▶ DESCRIPTION OF THE TASK
Rewrite the records from the line with "Click the scroll" to the line with "tap(235, 139)", both included, reproducing the requests as well. Multiply every coordinate in the answers by 1.45 and round each result to a whole number, with halves rounded up.

▶ SUPPLIED MATERIAL

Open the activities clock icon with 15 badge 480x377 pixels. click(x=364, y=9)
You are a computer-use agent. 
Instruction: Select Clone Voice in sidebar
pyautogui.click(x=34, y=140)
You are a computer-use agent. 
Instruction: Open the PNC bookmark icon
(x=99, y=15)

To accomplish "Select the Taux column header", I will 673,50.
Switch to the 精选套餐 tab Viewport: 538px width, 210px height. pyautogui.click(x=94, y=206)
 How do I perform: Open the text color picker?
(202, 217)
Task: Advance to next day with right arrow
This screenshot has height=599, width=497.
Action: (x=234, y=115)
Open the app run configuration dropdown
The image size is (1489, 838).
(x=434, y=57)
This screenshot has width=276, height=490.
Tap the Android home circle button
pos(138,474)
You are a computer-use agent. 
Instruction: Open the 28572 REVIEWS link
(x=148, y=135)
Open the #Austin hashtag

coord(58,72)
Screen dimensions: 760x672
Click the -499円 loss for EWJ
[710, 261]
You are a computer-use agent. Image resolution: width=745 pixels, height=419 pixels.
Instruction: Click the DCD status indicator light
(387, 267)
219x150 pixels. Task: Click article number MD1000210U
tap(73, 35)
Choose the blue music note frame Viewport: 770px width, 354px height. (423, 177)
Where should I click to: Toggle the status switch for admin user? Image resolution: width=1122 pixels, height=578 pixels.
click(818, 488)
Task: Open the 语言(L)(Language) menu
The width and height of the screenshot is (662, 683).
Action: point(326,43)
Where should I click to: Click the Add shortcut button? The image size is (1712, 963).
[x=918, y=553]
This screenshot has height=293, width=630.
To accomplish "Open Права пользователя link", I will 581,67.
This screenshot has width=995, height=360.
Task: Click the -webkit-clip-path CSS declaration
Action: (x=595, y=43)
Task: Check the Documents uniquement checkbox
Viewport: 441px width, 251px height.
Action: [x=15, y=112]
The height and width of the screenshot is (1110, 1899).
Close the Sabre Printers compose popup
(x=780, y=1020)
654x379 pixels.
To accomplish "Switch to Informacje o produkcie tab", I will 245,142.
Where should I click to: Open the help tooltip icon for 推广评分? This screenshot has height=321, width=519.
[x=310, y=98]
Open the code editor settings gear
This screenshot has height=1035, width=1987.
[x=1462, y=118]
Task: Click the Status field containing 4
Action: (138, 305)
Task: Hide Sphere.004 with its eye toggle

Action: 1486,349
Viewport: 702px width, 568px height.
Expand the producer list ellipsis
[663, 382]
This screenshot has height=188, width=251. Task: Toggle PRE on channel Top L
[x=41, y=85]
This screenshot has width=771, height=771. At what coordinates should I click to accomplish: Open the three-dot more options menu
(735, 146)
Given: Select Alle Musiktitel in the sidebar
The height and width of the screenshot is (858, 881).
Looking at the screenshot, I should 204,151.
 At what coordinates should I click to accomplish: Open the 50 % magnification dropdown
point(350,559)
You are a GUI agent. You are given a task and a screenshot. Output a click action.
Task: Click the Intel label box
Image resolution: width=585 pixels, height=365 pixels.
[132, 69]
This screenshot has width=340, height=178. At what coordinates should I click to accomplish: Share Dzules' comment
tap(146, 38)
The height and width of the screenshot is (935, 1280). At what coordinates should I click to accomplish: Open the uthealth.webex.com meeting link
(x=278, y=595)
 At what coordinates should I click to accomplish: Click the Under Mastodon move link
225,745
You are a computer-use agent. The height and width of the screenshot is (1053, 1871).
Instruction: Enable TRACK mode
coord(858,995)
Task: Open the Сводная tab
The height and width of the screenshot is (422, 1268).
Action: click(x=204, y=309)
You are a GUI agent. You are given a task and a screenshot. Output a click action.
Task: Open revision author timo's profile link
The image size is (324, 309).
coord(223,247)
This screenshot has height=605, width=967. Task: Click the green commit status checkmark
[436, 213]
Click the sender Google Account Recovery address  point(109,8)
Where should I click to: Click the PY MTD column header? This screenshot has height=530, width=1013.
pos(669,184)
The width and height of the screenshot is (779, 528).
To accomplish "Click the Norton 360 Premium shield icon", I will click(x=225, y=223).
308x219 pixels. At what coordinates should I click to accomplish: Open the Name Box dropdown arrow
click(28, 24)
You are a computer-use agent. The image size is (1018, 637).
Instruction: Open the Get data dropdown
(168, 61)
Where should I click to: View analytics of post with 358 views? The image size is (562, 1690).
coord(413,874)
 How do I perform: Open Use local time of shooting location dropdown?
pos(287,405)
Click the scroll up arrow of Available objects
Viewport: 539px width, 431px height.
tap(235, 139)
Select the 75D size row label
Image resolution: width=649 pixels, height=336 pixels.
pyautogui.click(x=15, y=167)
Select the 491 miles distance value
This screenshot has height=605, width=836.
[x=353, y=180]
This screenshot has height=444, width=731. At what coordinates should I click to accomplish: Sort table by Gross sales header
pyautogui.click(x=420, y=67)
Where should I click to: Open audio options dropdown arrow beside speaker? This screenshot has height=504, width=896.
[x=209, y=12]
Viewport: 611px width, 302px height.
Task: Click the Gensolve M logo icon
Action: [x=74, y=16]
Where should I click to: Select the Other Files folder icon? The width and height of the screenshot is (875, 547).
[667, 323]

▶ WRITTEN ANSWER
Click the scroll up arrow of Available objects
Viewport: 539px width, 431px height.
tap(341, 202)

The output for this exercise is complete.